*** Block opens ***
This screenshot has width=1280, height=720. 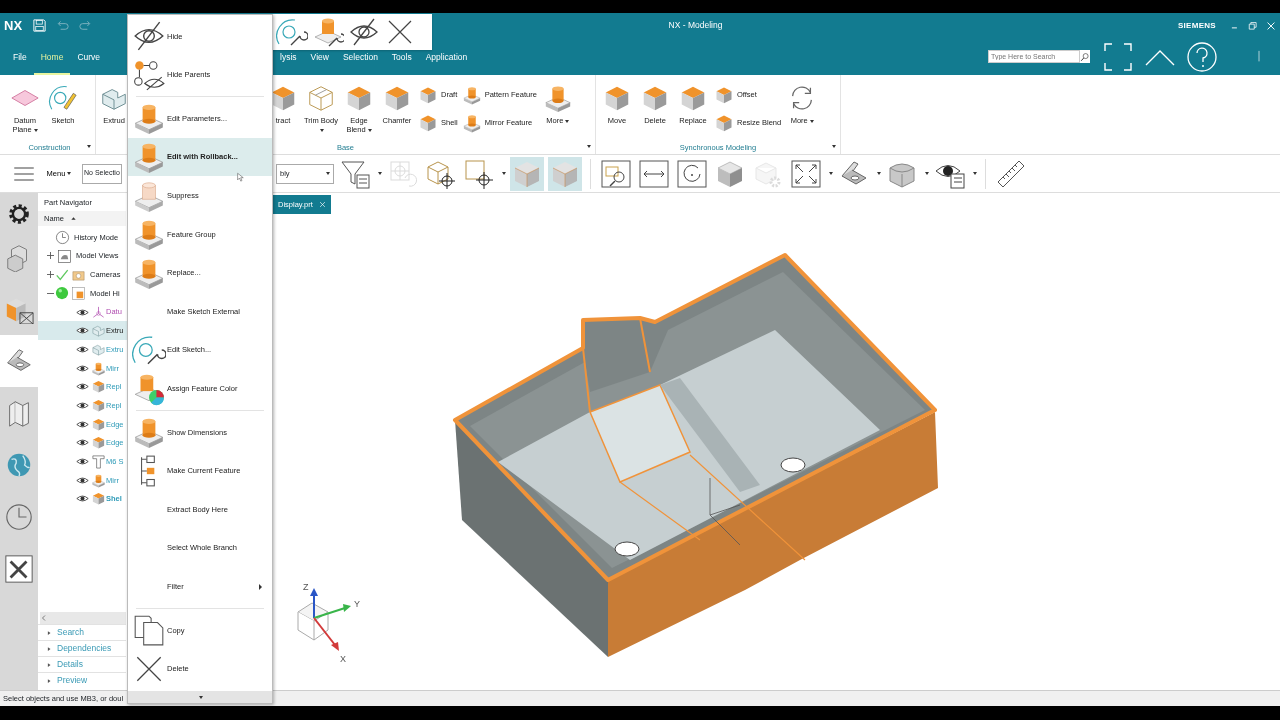 I want to click on window-magnify-icon, so click(x=616, y=174).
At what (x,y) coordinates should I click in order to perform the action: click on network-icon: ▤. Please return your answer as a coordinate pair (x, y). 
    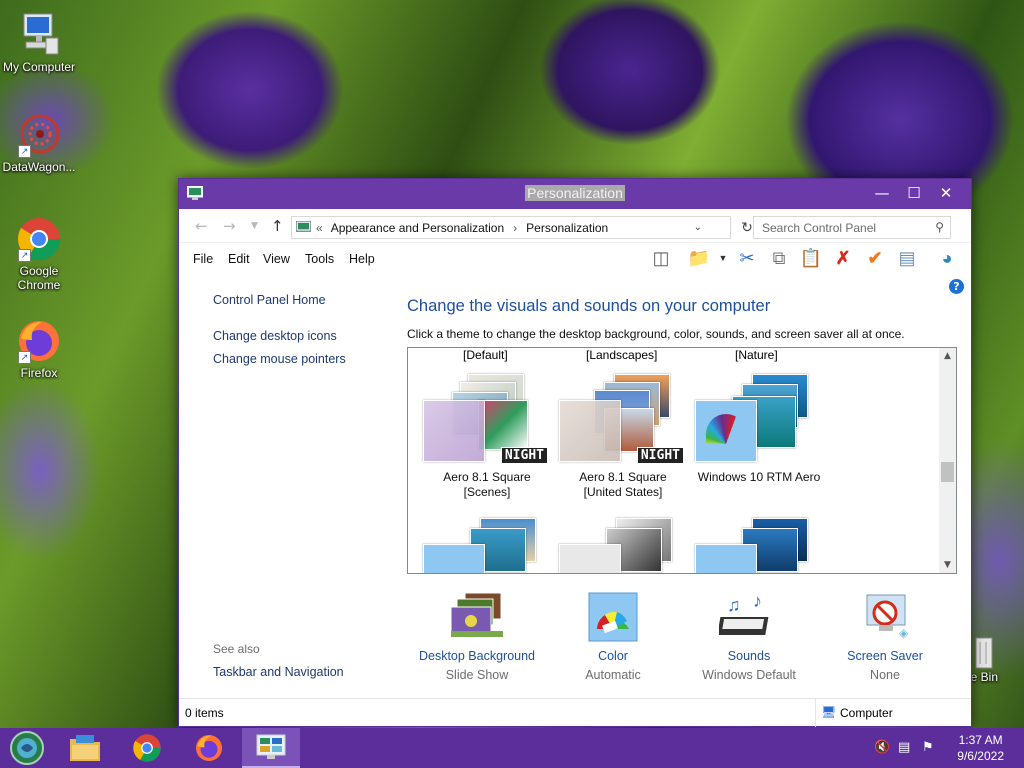
    Looking at the image, I should click on (904, 748).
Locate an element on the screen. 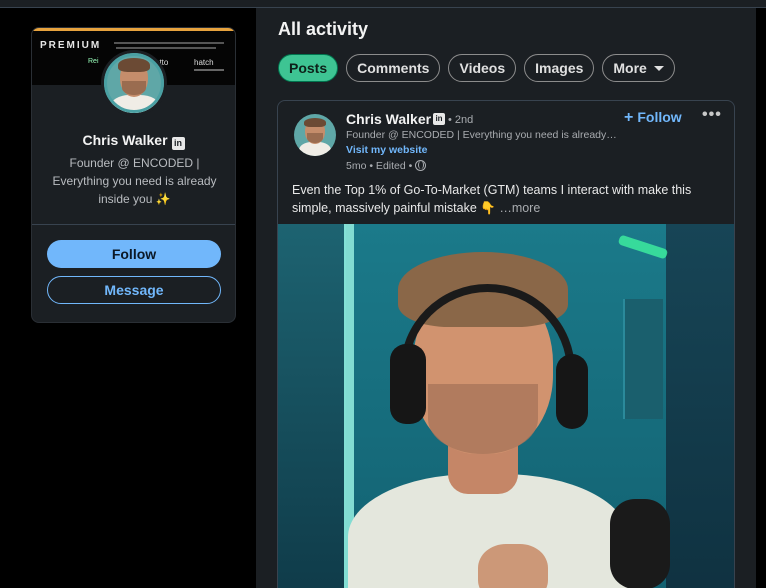 Image resolution: width=766 pixels, height=588 pixels. profile-name: Chris Walker is located at coordinates (124, 140).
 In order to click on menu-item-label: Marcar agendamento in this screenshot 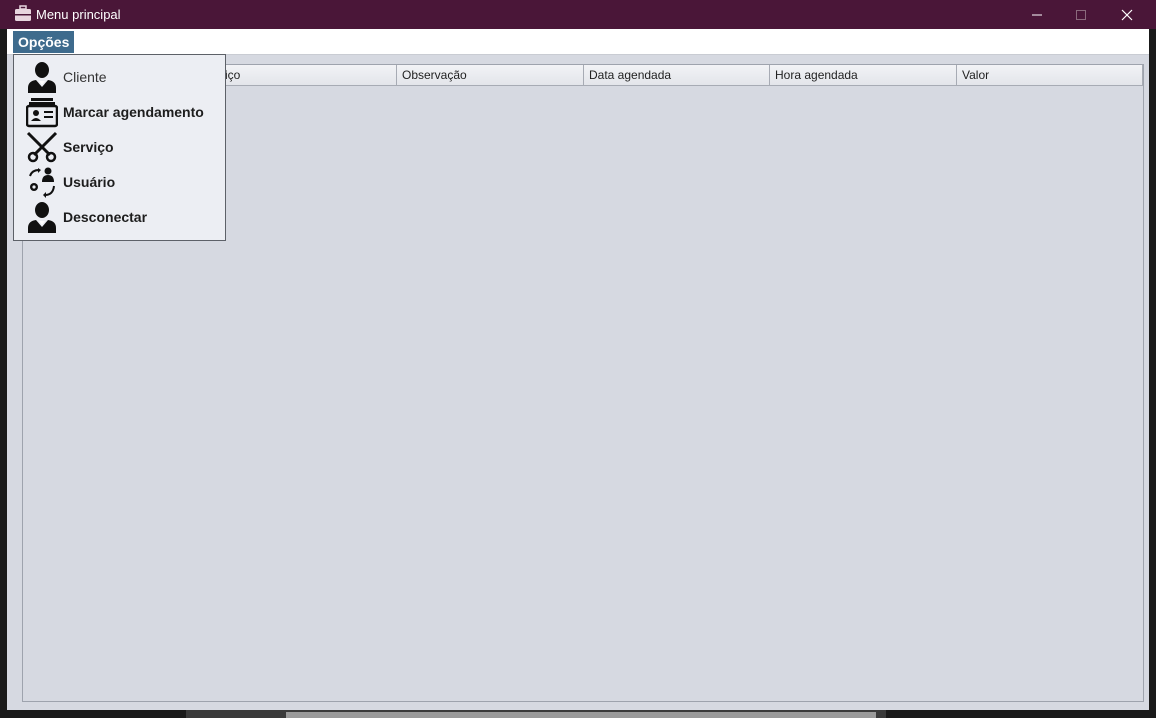, I will do `click(134, 112)`.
*** Block closes ***
- _Your assignment_
Collect each line of the material above that contains the word "should", and copy those lines out in full.

- _Answer section_
At what (x,y) coordinates should I click in order to perform the action: click on network-icon: ▤. Please return your answer as a coordinate pair (x, y). 
    Looking at the image, I should click on (904, 748).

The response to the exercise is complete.